What To Know About Grooming Your Dog
The Main Steps of Dog Grooming
Your dog's specific grooming requirements will largely depend upon the breed and lifestyle of your pet. Dogs who spend large amounts of time outdoors, or with very long or thick coats will require more grooming than short hair dogs, or dogs that spend most of their time indoors. That said, all dogs require regular basic grooming to keep them looking and feeling their very best.
Starting a regular grooming routine while your pet is young is key to making grooming calm and enjoyable activity for you and your dog.
Bathing Your Pup
Bathing your dog regularly will help to remove dirt and debris from your dog's coat and keep your dog smelling fresh. Bathe your dog in warm (not hot) water and use a specially formulated dog shampoo to clean your dog's fur. Never use human shampoo on your canine pal since human formulations could cause your dog's skin to become dry and irritated. Rinse your dog thoroughly to ensure that all of the shampoo has been removed. If your dog has very long or difficult fur, use a dog-specific detangling conditioner to make brushing easier.
Short-haired dogs may not need to be bathed more than once every 3 months, however dogs with longer fur, or very active outdoor lifestyles, may benefit from a monthly plunge. If you're unsure of how often you should bathe your dog, once a month is a good rule of thumb.
Brushing Their Fur
Many dogs enjoy being brushed. Brushing your dog regularly helps to prevent matting, removes old hair from your dog’s coat, and may prevent skin irritation. Weekly brushing also allows you to monitor the health of your dog's skin and coat and may reduce the amount of loose fur floating around your home.
For most dogs, weekly brushing is ideal, although some breeds such as Portuguese Water Dogs or Bichon Frises will need to be brushed more frequently to keep their coat looking great.
Trimming Your Dog's Nails
Nail trimming is essential for all dog breeds. To trim your dog's nails use nail clippers specifically designed for dogs. Some dogs react better to rotary nail trimmers, but they do take a little longer to use.
If you are nervous about cutting your dog's nails, or if your dog won't tolerate you trimming their nails, make an appointment with a professional groomer. A trained groomer can get your dog's nails trimmed quickly and calmly so you won't have to worry.
Cutting Their Hair
Different breeds have very different requirements when it comes to haircuts. Speak to your Little Elm vets to find out how often your dog should have a haircut.
To give your dog a haircut, begin by bathing and towel-drying your canine friend. Next, take a pair of sharp scissors and trim the fur around your pet's face and feet. Finally, use electric clippers to trim the rest of your dog's fur.

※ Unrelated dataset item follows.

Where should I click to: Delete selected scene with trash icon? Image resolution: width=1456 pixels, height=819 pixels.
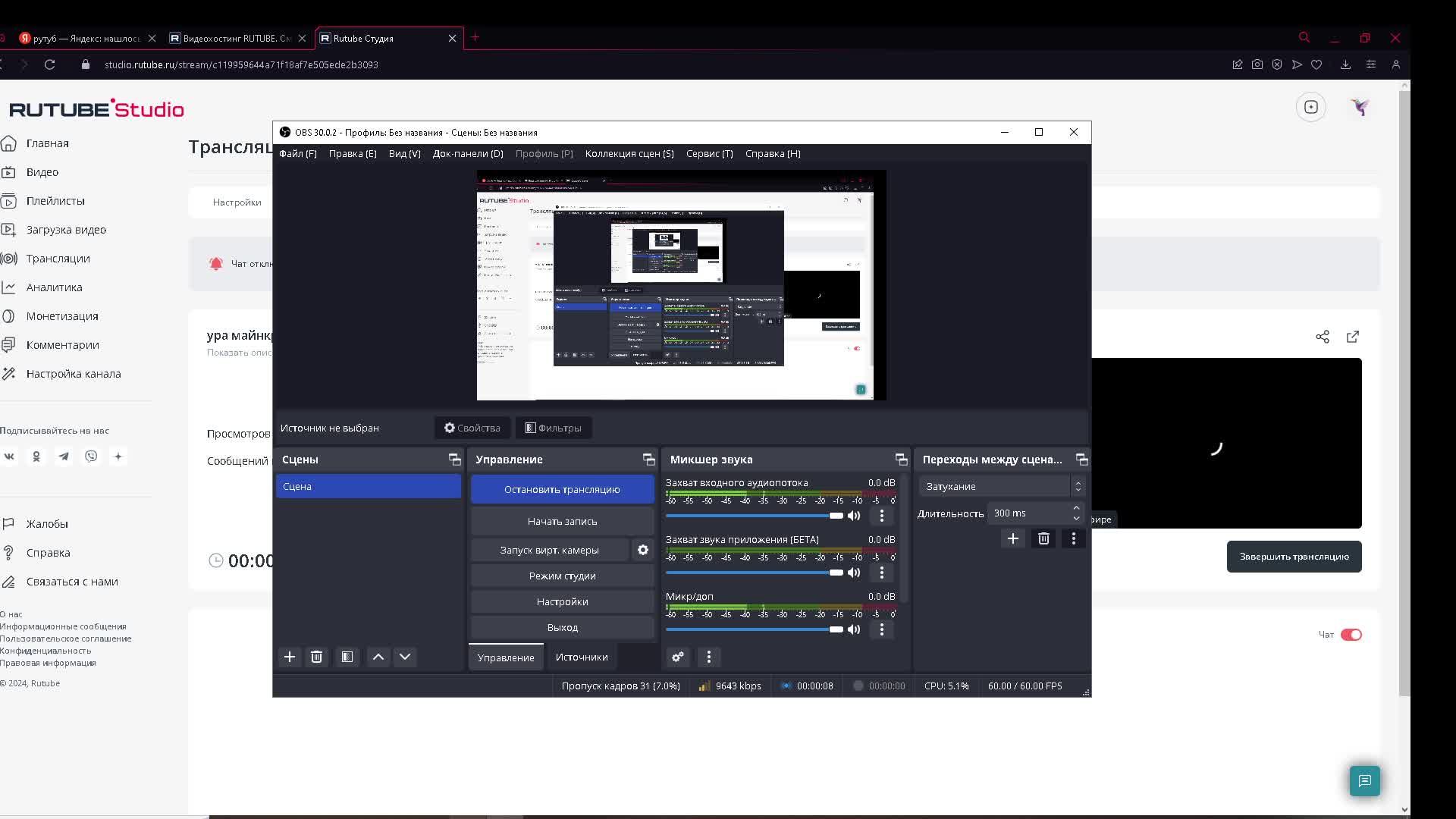click(x=317, y=657)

Professional groomers have all the tools to make haircuts for your dog quick and easy. If you'd like to leave your dog's haircut to the professionals, contact us for more information.
How To Successfully Groom Nervous or Anxious Dogs
Grooming is a vital aspect of your dog’s well-being. Excessively long nails, matted fur and goopy ears can lead to serious health issues if left unattended.
From bathing, brushing and ear cleaning to nail trimming, you may quickly start to dread grooming if your dog is nervous or anxious about the grooming process.
Here are just a few tips that may help your dog relax and enjoy the grooming process:
- Ensure your dog gets lots of exercise before you start to groom him or her.
- Positive reinforcement works wonders. Offer treats for good behavior.
- Dog parents know their dogs love to be pet, so keep this in mind when you bathe your pup. Dole out the pats and hugs throughout the grooming session to let your pup know that everything is okay and that they don’t need to be afraid.
- Is your dog very nervous? You may want to think about using a calming dog pheromone diffuser to bathe your room in a non-sedative, an odorless and synthetic hormone to help your dog relax. Speak to your vet to learn more.
- Dab a calming aromatherapy oil (such as lavender oil) on your fingers as your pet your dog and run your hands through their fur while you bathe them.
When combined with regular exercise and annual examinations including vaccines and parasite prevention, basic grooming will help you keep your dog looking and feeling their very best.